Thomas E. Williamson & Stephen L. Brusatte (2016)
Pachycephalosaurs (Dinosauria: Ornithischia) from the Upper Cretaceous
(upper Campanian) of New Mexico: A reassessment of Stegoceras
Cretaceous Research 62: 29–43
http: // www.sciencedirect.com/science/article/pii/S019566711630012X

Pachycephalosaurs, a group of ornithischian dinosaurs with distinctive
cranial ornamentation and skull domes, underwent dramatic changes in
cranial morphology during ontogeny. This has caused debate about
whether some specimens belong to juveniles or adults, which impacts
studies of pachycephalosaur phylogeny and evolution.
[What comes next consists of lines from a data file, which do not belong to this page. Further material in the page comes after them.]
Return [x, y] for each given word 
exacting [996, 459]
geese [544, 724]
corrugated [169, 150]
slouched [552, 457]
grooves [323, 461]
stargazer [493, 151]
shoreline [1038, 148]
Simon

One such debate
concerns a small skull roof specimen from the Campanian (Upper
Cretaceous) of New Mexico, NMMNH P-33898, which was originally
described as an indeterminate juvenile but later regarded as a mature
adult and erected as the holotype of a new small-bodied species,
Stegoceras novomexicanum. We restudied NMMNH P-33898 using computed
tomography scanning, morphometric and phylogenetic analyses, and
comparisons to growth series of other pachycephalosaurs (Stegoceras
validum, Pachycephalosaurus wyomingensis). We conclude that two
purported paratype specimens of Stegoceras novomexicanum cannot be
referred to the same taxon as the holotype, that the holotype and
controversial paratypes all belong to immature specimens and not
aberrant small-bodied adults, but that current evidence cannot clearly
determine whether NMMNH P-33898 is a juvenile belonging to its own
diagnostic species (S. novomexicanum) or is a juvenile of Stegoceras
validum, Sphaerotholus goodwini, or another known taxon. We review the
pachycephalosaur record of New Mexico and demonstrate that
pachycephalosaurs were important components of dinosaur faunas in the
southern part of Western North America during the ~15 million years
before the end-Cretaceous extinction, just as they were in roughly
contemporaneous northern localities.